For Karen, sex and rage are inextricably related. Even her anger often leads to the most violent lovemaking, in which the discharge of passion is in clear proportion to the rage that preceded it.

She once recalled her parents’ violent arguments. One ended with her father’s shouting at the top of his lungs, “Any whore in Pittsburgh is better in bed than you are!” To which her mother replied, “I’m glad you can get it up for the whores in Pittsburgh.” There was a hidden lesson in Karen’s remarks: she obviously assumes that whores free me of whatever inhibitions I still feel with her.

•   •   •

 

For those who can afford it, New York seems to have been designed as the perfect pharmacy, with remedies available around the clock, for all human ills. All except anguish. At midnight I called a neighborhood bookshop and asked the employee who answered to select twenty-five books of poetry for me and have them delivered to my hotel room. Shortly after the books arrived, Karen called and said she
wasn’t feeling well. She said she was probably depressed because Susan had just left to visit her ailing mother in California. I sensed Karen’s need for me, but instead of inviting her over or going to see her, I told her that, if she liked, I would try to console or distract her by reading her passages from some of the well-known American poets. I said I had just had two bagfuls delivered. She hung up before I could even begin.

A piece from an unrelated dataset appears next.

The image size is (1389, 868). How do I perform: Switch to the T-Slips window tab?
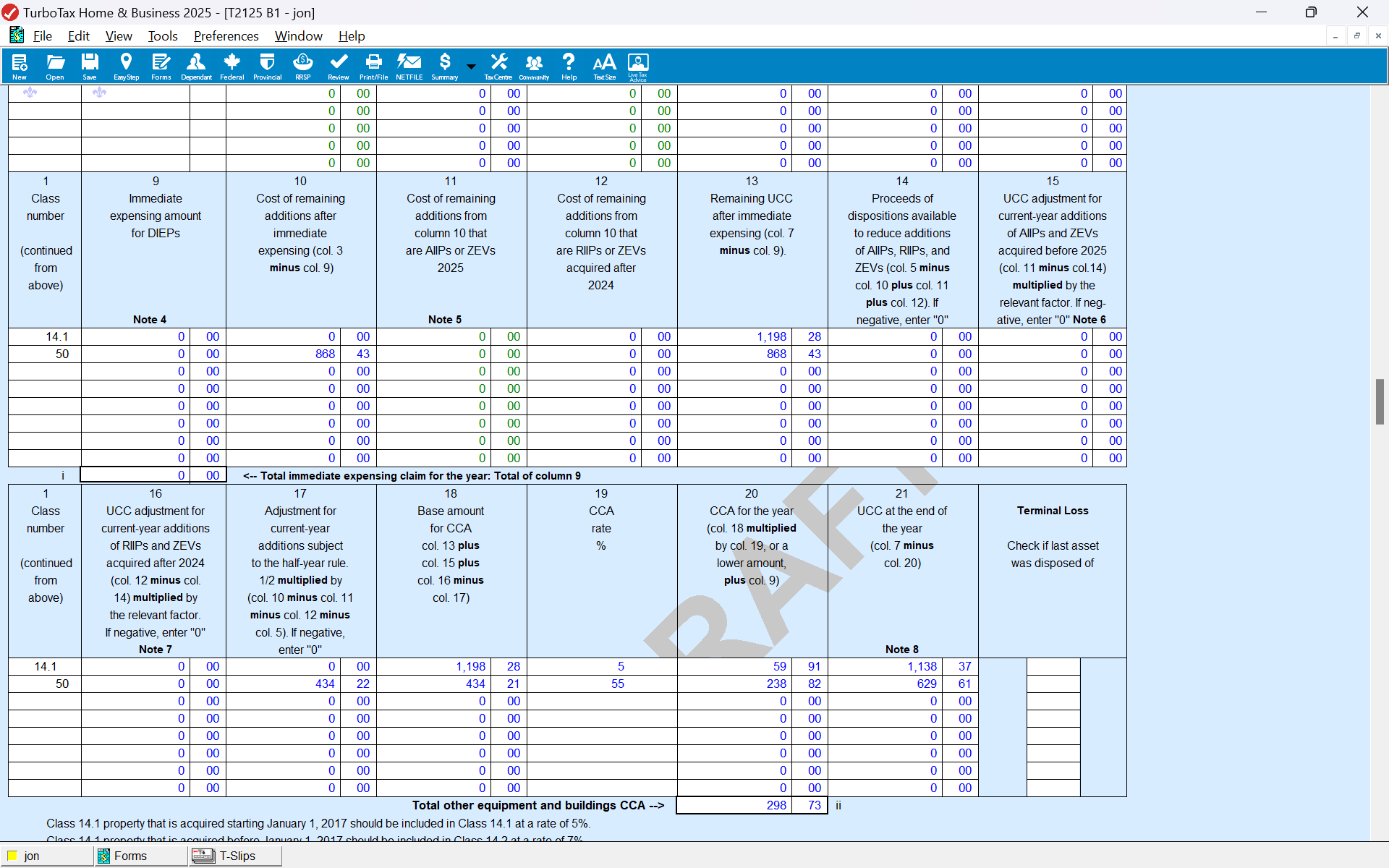(x=236, y=856)
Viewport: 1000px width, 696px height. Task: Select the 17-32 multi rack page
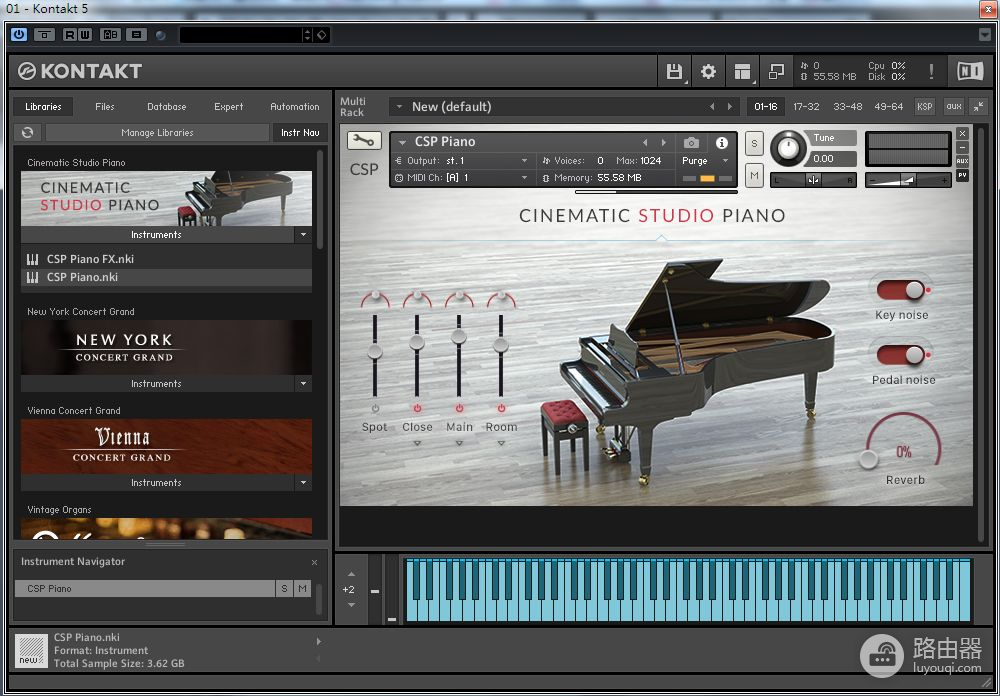click(x=806, y=106)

That left me free. To embark on a trip with yet another Strangelove from Odyssey 2001? I decided instead to do my own hunting. I went to a singles’ bar and started to talk to a girl standing next to me. She was good-looking and alone, and as she watched me I could see her breasts through the thin material of her dress. She had unusually long nipples. I ordered a pitcher of sangría, and we moved to a small table and sat close together. The girl seemed self-assured, and as she observed my gestures and the way my pants hugged my thighs, I could tell that she was assessing my body. I began to think of myself as an object of desire, and the more I concentrated on her image of me, the more I desired her. I tried to imagine myself in her place and wondered if she had any idea I was doing so. I finally asked her what it was like to ponder the idea of being with a man she hardly knew. She answered that familiarity, combined with the memory of past pleasures, was for her the most potent of all aphrodisiacs; still, she said, she was able to look at a man across a room and feel that she already knew him intimately.

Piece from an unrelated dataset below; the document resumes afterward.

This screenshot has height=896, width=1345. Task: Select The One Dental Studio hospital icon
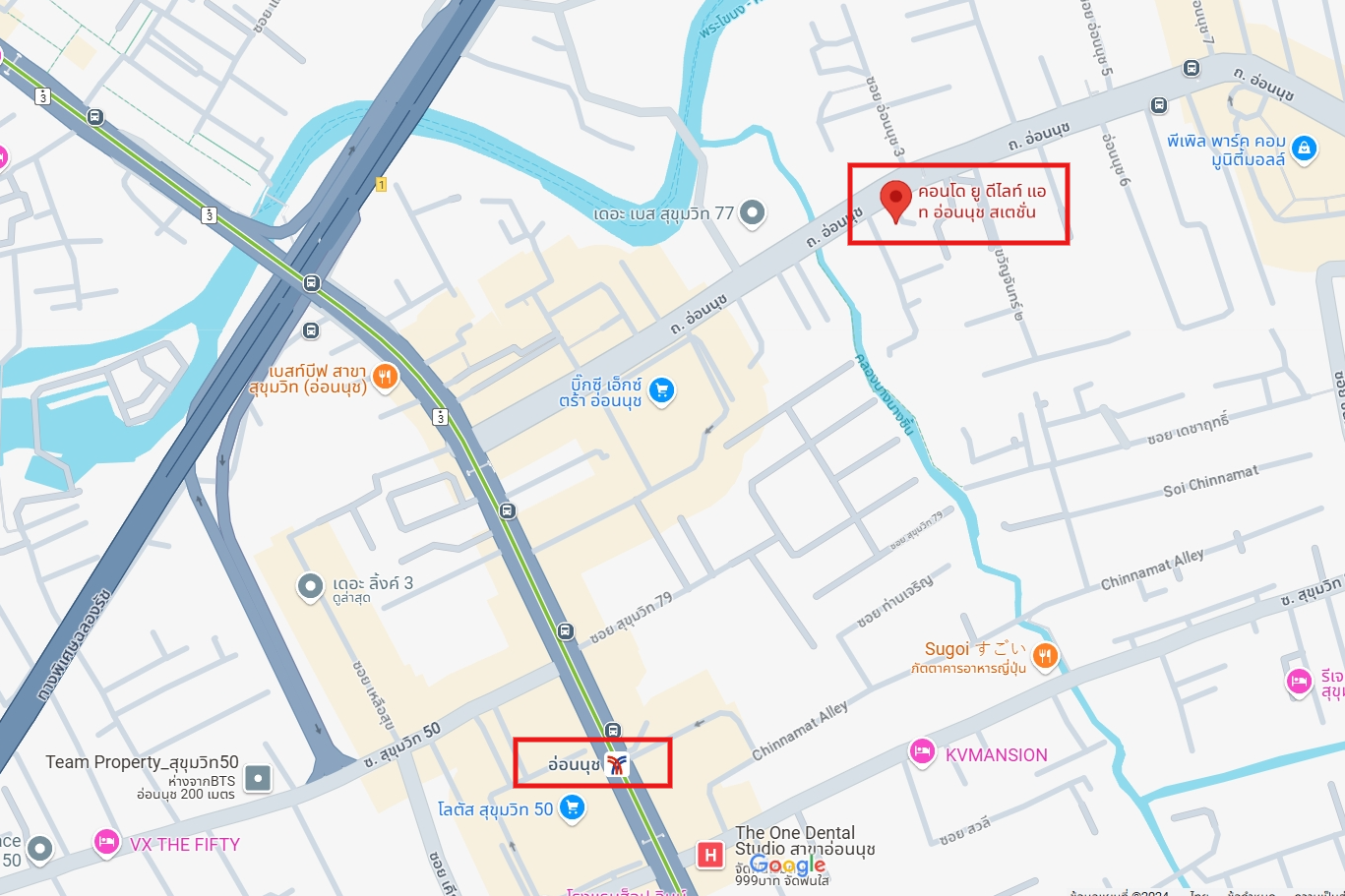709,855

She asked me what I did, and I told her I lived off a rich older couple from Pittsburgh. She was horrified at first, fearing that I might be some bisexual gigolo, some human hyena scavenging among the elderly set, but I quickly dispelled her fears by inviting her for a ride in my new convertible—which, even if she assumed I had bought the car with the earnings from my unwholesome profession,
she was not about to miss out on. With the top folded down, pop songs blaring on the radio and tires screeching, we drove through the empty streets of the financial district, staring up at the Wall Street skyscrapers. On the way back I stopped at the marina. The captain of my boat—whom I’d called from the bar—was waiting for me, a bit sleepy but smiling, with the boat at the ready, quietly humming, its lights on. We stepped inside, and as the captain piloted the boat down the river the girl and I had a drink on the afterdeck. By now she no longer cared how I got my money. Like a prop on a watery stage with Manhattan for a backdrop, the boat moved slowly and almost noiselessly past the Battery.